A Big Step Forward to Limit AI Power Demand
by Bernard Murphy on 08-25-2025 at 6:00 am

By now everyone knows that AI has become the all-consuming driver in tech and that NVIDIA GPU-based platforms are the dominant enabler of this revolution. Datacenters worldwide are stuffed with such GPUs, serving AI workloads from automatically drafting emails and summarizing meetings to auto-creating software and controlling factories. A true revolution in automation is underway, yet we already see that the power required to meet this new demand will quickly exceed utility generation plans. Bending that power growth curve is imperative, demanding further AI power reduction while the hardware is still in design. Understanding how to make such improvements starts with improved pre-silicon power estimation; Cadence and NVIDIA have been working together for many years on this objective and have announced a major step forward according to a recent press release.

A Big Step Forward to Limit AI Power Demand

The challenges in pre-silicon power estimation for AI

Pre-silicon dynamic power estimation has been available for some time, but there are three key challenges in applying these methods to AI systems: the size of the designs, the size and complexity of representative test cases based on AI models and benchmarks, and added burdens of dynamic power analysis under these constraints, which for high accuracy in estimation demand modeling at the gate-level, further straining modeling capacity limits.

NVIDIA has been using Cadence emulation platforms (Palladium) for 20 years or more to verify the functionality of their chip designs before committing to manufacturing, as have many other semiconductor (and more recently system) design companies. As designs sizes have grown exponentially, Palladium capacity has kept pace to the point that these emulators can now accommodate designs running to tens of billions of gates, in step with the very largest designs being built today.

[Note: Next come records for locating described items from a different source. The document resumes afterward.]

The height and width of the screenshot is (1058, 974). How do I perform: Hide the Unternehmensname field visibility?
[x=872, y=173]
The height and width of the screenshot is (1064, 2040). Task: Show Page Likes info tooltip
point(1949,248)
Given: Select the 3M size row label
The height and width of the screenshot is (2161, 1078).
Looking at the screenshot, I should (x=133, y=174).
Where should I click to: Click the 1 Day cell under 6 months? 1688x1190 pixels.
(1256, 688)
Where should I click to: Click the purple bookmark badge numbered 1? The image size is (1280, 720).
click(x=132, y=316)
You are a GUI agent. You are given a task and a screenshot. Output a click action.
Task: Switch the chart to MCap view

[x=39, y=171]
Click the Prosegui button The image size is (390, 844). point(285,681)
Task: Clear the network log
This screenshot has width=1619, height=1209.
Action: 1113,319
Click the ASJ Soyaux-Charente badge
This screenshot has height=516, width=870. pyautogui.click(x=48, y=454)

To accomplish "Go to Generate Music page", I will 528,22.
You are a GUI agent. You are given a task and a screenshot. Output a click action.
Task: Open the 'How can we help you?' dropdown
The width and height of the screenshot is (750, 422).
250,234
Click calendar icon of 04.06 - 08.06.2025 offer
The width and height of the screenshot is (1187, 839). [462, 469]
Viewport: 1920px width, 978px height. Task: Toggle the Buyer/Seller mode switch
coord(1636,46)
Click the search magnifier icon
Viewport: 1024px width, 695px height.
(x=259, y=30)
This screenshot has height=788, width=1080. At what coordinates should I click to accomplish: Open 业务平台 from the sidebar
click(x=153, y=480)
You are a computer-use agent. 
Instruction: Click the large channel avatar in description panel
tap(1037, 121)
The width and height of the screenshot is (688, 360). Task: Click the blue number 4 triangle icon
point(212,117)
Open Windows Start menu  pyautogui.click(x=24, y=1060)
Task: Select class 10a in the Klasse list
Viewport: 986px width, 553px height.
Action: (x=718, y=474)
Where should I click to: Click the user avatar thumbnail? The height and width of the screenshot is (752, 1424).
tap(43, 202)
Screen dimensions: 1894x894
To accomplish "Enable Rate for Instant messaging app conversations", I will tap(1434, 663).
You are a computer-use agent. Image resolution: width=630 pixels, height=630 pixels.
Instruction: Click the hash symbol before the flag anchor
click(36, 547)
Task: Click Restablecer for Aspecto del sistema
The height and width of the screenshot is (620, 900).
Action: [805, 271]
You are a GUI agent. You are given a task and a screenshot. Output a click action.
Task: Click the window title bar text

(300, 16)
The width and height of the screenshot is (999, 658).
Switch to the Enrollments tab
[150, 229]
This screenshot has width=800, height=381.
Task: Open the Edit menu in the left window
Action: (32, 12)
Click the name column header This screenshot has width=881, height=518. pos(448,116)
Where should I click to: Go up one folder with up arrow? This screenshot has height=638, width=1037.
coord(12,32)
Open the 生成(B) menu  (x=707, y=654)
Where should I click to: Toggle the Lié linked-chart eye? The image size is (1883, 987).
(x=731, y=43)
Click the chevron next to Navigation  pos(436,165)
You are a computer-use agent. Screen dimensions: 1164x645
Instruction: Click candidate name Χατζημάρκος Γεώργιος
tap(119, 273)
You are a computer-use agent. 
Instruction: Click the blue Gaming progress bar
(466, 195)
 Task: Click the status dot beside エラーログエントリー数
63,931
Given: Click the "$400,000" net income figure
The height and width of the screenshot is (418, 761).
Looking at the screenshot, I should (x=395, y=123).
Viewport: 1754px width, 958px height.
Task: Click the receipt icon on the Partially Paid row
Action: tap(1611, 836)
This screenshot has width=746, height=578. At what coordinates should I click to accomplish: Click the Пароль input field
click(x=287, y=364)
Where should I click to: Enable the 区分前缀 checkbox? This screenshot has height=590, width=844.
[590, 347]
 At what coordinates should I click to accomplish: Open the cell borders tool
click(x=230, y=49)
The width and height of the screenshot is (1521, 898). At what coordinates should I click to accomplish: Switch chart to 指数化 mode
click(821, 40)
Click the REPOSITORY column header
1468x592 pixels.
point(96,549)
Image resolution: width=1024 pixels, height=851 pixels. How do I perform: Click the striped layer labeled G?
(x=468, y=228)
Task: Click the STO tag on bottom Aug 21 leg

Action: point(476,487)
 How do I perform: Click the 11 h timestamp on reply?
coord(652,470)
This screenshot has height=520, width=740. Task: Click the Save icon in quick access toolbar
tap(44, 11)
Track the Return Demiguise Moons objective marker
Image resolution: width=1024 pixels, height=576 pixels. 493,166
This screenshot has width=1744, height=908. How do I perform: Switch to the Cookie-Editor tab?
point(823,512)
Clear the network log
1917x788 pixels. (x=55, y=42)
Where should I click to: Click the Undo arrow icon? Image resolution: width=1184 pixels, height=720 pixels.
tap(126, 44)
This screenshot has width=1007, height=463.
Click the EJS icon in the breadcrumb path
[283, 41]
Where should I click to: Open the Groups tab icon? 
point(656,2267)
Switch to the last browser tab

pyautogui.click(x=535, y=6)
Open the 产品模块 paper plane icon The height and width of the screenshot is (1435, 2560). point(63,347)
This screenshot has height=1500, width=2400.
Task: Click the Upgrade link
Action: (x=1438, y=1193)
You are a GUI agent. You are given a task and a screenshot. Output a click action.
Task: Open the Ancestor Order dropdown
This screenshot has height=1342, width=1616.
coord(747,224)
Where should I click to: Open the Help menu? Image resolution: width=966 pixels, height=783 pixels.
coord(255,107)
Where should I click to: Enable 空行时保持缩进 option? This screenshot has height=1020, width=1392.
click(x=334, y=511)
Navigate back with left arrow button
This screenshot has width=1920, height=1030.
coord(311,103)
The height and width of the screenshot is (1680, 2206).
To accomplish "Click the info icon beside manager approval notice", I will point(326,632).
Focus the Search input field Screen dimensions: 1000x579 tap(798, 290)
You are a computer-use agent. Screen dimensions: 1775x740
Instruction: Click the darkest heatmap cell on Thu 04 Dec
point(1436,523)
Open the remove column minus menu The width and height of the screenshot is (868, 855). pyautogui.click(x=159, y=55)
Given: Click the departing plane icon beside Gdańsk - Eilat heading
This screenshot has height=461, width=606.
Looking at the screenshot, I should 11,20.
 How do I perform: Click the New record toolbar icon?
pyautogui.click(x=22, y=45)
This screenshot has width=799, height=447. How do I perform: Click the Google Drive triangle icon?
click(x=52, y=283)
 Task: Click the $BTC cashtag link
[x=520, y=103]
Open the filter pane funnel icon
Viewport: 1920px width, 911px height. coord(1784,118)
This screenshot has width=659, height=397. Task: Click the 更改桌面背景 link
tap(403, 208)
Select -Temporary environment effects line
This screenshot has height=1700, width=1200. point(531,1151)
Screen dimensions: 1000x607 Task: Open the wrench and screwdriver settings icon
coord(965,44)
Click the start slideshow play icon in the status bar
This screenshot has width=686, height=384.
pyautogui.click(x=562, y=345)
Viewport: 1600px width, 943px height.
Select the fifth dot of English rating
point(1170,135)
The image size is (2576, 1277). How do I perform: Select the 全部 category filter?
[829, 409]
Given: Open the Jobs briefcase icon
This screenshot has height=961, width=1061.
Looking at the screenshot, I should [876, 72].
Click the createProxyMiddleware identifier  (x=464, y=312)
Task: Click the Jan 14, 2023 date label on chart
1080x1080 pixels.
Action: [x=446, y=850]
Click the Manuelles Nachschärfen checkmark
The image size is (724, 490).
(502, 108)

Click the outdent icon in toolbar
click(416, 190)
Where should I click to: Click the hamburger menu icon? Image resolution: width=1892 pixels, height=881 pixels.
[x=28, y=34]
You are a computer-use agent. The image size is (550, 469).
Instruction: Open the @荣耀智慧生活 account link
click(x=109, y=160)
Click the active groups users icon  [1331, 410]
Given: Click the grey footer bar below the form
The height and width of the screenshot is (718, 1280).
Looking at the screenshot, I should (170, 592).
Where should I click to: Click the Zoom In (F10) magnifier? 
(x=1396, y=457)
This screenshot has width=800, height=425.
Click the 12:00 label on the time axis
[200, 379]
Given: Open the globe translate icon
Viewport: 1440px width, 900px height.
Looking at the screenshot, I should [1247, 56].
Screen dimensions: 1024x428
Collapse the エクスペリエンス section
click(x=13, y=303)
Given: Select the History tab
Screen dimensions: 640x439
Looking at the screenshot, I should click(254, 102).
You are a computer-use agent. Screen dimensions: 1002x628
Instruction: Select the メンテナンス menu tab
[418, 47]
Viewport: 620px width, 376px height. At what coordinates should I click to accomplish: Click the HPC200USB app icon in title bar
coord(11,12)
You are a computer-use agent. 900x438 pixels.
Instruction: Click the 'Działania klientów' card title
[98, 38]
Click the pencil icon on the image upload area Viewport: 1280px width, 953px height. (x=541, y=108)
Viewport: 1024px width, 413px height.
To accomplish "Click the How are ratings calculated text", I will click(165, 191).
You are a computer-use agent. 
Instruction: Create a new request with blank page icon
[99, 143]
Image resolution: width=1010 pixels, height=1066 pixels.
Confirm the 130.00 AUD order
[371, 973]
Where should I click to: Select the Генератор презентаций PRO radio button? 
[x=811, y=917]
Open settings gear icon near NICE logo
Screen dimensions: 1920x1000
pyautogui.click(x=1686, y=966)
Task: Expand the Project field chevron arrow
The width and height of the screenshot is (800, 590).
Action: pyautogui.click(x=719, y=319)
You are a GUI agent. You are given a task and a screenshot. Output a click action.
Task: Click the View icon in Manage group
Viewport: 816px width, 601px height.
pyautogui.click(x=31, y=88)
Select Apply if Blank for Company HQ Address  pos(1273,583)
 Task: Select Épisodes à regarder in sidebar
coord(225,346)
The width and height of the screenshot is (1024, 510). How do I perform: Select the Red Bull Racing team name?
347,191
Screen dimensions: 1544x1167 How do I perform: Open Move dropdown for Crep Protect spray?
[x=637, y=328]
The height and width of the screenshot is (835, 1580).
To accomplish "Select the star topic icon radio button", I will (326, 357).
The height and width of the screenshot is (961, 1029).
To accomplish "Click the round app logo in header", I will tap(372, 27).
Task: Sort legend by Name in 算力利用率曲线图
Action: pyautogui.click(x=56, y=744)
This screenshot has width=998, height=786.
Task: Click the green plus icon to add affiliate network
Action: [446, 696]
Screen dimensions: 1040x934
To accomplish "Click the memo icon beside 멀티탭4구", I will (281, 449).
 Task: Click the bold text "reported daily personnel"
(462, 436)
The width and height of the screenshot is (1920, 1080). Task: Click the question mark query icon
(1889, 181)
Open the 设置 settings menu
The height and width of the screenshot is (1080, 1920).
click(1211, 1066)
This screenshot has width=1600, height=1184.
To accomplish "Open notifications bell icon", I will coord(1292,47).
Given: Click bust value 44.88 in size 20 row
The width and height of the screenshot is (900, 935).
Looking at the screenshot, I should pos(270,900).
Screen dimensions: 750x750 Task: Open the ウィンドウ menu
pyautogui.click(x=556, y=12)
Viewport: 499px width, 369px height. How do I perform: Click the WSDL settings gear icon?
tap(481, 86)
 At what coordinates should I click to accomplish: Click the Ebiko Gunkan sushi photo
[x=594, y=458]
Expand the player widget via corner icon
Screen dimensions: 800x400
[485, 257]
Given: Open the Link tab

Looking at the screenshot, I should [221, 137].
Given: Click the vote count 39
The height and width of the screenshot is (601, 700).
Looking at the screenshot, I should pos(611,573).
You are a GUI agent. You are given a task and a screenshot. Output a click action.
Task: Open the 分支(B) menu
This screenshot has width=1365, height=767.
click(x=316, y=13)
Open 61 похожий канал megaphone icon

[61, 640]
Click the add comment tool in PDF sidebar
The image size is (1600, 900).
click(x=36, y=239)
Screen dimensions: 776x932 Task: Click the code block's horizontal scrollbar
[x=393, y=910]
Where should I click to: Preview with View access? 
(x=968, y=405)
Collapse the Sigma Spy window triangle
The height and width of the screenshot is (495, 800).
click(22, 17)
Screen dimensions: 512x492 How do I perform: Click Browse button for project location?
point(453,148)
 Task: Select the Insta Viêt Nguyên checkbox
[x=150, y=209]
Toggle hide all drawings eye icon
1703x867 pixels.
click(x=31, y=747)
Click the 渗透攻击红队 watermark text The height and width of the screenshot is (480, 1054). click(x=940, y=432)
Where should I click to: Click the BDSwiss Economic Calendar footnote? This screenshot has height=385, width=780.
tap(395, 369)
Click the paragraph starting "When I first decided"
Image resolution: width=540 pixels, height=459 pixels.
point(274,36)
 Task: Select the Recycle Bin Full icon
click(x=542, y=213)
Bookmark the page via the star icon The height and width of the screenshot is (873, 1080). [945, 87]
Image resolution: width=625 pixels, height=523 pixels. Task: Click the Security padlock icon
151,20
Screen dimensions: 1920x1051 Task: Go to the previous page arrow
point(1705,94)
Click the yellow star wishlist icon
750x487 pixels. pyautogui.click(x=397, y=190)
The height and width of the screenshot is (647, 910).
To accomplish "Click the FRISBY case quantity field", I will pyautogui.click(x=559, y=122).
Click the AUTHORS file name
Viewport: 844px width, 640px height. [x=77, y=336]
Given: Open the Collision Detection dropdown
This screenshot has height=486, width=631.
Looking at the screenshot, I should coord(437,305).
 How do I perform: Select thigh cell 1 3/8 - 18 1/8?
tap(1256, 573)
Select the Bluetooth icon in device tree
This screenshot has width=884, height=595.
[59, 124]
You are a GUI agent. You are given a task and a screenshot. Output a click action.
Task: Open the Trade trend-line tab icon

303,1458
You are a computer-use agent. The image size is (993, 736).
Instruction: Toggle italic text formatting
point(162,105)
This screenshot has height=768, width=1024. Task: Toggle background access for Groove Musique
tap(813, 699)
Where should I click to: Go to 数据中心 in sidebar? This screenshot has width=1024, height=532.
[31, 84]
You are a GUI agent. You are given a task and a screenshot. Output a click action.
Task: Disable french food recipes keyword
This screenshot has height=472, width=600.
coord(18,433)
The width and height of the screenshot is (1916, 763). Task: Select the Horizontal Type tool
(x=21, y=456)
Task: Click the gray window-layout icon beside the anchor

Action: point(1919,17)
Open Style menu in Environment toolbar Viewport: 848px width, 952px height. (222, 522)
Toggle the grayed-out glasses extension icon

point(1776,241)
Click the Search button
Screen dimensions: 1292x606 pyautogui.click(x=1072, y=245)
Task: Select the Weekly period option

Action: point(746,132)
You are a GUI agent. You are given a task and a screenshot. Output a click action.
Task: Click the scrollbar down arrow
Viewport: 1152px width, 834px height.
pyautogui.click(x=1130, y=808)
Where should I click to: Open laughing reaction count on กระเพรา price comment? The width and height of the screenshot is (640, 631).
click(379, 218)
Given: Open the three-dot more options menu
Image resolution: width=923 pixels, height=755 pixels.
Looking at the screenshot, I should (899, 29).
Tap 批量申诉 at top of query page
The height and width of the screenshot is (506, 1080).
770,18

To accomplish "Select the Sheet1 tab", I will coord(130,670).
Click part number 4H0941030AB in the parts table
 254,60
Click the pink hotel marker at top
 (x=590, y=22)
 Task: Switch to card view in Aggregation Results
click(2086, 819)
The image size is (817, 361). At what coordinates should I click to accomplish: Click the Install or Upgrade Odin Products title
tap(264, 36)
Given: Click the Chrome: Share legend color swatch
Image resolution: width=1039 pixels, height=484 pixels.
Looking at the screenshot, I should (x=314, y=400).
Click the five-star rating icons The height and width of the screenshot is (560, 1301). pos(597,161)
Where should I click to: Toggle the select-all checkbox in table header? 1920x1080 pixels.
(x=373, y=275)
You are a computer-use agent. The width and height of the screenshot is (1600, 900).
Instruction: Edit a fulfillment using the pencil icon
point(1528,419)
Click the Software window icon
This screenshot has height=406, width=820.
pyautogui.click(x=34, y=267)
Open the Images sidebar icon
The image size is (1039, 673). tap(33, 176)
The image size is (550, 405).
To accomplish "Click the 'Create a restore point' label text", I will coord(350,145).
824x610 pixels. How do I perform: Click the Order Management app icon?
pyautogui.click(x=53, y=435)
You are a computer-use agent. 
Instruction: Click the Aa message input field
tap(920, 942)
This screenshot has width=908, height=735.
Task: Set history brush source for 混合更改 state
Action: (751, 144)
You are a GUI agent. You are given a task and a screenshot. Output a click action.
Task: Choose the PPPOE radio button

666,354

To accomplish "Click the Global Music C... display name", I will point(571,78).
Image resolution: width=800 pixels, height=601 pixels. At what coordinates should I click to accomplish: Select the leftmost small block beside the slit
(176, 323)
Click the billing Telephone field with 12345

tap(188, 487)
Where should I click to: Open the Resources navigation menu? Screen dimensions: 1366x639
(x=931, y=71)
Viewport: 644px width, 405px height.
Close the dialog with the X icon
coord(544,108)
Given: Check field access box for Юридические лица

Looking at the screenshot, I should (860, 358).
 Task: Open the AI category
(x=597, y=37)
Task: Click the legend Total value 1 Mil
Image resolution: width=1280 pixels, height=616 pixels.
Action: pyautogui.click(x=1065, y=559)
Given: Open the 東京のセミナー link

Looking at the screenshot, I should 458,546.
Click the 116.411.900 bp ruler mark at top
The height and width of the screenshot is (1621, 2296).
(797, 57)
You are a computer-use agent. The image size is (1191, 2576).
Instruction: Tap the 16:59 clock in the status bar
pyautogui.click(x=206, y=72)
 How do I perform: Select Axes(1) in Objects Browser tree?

The second challenge is the size of test cases. In non-AI applications, real use-case tests have been viewed as impractically large for detailed pre-silicon testing. Engineers have resorted to synthetic tests to validate essential characteristics while postponing real use-case validation to post-silicon, where problems found may require a costly re-spin of the design. This limitation can become even more acute for dynamic power analysis, which builds on top of functional verification. DPA overheads have commonly limited analysis to sampling only in expert-determined time windows. From these samples engineers construct an extrapolated sense of dynamic power averages and peaks through the synthetic test cycle yet risk the possibility that they will miss critical power anomalies outside those windows.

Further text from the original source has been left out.